Use a spatial join — a SQL join with a ST_* condition

Lak Lakshmanan
Jul 23 · 2 min read

This was the question (suitably anonymized):

“I have a huge dataset of points and another huge dataset of polygons and I want to find all the points within each of the polygons. In other words, I have to loop through the polygons one-by-one and find all the points inside each one. Can BigQuery do this?”

The answer? Yes, BigQuery can do it, but you don’t have to loop through the polygons. If your experience consists primarily of functional/object-oriented programming, SQL can seem very weird (I can empathize since two years ago, I had done nothing beyond a SELECT * in SQL). This is the sort of thing that is quite efficient to perform with a spatial join.

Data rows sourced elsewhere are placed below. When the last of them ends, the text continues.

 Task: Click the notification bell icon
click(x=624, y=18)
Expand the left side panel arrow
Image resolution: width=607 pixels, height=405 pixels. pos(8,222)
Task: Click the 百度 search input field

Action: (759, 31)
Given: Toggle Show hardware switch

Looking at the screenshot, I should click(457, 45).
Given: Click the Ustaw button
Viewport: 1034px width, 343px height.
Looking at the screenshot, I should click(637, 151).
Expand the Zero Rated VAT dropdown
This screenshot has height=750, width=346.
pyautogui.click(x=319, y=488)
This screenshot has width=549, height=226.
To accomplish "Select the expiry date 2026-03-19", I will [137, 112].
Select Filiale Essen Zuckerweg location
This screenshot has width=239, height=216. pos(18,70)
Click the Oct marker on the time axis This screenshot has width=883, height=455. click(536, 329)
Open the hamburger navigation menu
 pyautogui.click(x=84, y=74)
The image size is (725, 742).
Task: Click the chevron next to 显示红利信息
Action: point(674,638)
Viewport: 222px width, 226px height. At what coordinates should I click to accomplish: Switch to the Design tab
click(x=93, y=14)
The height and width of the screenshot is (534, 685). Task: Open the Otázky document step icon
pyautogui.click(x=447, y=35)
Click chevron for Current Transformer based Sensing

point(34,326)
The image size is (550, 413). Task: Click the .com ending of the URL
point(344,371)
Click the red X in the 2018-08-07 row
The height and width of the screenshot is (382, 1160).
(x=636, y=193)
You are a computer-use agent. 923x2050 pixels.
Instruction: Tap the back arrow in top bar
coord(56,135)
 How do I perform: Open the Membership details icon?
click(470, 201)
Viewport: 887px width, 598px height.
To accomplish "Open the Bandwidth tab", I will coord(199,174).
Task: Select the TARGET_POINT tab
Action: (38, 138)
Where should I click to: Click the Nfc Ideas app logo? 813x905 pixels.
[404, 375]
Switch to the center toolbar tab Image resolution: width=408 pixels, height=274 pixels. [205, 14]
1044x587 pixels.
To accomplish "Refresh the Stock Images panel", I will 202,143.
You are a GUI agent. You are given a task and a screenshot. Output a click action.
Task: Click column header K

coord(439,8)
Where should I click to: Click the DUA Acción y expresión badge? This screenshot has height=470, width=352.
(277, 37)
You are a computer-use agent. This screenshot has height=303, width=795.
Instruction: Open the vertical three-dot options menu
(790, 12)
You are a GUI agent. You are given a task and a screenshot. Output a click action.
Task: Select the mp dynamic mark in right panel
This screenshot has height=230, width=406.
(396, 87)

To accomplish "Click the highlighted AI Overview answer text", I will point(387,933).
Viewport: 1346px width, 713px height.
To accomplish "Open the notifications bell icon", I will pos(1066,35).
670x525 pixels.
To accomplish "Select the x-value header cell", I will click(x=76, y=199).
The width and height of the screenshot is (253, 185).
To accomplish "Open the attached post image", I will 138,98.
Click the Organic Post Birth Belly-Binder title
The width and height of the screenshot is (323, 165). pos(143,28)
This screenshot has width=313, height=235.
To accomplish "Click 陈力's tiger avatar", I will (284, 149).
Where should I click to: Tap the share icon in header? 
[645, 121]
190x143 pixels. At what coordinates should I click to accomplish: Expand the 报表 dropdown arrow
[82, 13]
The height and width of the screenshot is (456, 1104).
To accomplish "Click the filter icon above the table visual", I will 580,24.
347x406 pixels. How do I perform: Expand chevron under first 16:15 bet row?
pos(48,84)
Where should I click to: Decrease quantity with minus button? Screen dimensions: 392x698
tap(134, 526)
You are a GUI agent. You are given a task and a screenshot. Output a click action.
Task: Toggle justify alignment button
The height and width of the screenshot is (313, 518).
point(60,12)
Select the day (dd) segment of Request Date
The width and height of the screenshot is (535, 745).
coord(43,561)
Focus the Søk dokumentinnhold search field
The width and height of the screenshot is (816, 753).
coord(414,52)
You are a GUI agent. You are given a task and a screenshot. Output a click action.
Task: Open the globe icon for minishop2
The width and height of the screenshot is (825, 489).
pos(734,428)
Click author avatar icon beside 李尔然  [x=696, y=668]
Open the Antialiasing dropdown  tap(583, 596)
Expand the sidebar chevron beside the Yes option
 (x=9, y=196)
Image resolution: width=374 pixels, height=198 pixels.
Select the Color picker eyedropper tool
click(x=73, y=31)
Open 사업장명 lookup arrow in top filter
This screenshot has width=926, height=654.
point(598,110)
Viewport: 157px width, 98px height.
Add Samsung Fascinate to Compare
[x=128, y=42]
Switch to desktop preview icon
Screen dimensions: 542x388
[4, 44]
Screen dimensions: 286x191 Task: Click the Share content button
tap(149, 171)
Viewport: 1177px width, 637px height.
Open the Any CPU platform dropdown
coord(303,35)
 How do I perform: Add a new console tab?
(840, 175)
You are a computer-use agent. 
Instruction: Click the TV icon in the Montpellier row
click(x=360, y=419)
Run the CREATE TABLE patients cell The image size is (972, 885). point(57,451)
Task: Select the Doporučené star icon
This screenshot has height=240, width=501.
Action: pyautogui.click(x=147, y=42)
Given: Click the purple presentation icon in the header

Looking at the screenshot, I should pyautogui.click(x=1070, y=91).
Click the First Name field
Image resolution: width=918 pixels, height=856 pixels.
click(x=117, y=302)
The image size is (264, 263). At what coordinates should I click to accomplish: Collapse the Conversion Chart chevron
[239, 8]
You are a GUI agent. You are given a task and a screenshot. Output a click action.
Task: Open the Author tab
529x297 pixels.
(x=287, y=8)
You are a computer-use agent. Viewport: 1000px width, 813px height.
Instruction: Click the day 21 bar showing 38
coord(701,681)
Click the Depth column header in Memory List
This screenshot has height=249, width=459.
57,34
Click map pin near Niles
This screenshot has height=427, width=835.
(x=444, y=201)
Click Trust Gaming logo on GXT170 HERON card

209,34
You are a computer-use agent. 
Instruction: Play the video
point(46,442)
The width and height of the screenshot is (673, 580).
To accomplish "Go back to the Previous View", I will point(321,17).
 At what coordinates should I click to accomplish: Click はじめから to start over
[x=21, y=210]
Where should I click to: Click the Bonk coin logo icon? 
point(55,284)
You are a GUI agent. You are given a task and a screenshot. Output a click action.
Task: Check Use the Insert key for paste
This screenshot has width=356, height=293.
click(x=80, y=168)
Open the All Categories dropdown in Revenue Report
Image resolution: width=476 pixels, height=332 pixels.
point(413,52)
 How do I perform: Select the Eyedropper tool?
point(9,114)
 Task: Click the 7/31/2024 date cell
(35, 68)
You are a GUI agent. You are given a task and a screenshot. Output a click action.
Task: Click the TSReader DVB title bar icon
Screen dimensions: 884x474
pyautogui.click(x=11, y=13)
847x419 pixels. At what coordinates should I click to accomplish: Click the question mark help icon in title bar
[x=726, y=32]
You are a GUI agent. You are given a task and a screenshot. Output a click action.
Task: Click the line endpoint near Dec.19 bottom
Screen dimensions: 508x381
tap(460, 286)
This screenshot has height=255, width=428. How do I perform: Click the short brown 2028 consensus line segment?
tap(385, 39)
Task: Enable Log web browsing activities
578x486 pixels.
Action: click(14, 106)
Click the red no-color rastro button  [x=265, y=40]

Joins in BigQuery are an efficient way to associate two entities based on their spatial extent. Photo by kgrkz on Unsplash

The spatial join works for any two geometries and a wide variety of spatial functions. For example, let’s find all the zipcodes that cover an urban-area:

WITH city AS (
SELECT
name,
urban_area_geom AS geom
FROM `bigquery-public-data`.geo_us_boundaries.urban_areas
),
zip AS (
SELECT
zip_code,
zcta_geom AS geom
FROM `bigquery-public-data`.geo_us_boundaries.zip_codes
)
SELECT
city.name, TO_JSON_STRING(ARRAY_AGG(zip_code)) AS zipcodes
FROM
city
JOIN
zip
ON
ST_INTERSECTS(city.geom, zip.geom)

GROUP BY city.name

The key bit is that we do a join of the city table to the zipcode table on the condition that the city geometry intersects the zipcode geometry.

There are other functions you can use, of course. You can check that the distance of a point from a polygon is < 100 km. Or that one geography fully contains the other geography.

Try it out in BigQuery!

Many of my blog posts come from customer questions even if I don’t always mention the conversation that prompted the post. So, if you’ve got a question on doing data analytics or ML on GCP, tweet it to me at @lak_gcp.

Google Cloud Platform - Community

A collection of technical articles published or curated by Google Cloud Platform Developer Advocates. The views expressed are those of the authors and don't necessarily reflect those of Google.

Lak Lakshmanan

Written by

Professional Services @ Google

Google Cloud Platform - Community

A collection of technical articles published or curated by Google Cloud Platform Developer Advocates. The views expressed are those of the authors and don't necessarily reflect those of Google.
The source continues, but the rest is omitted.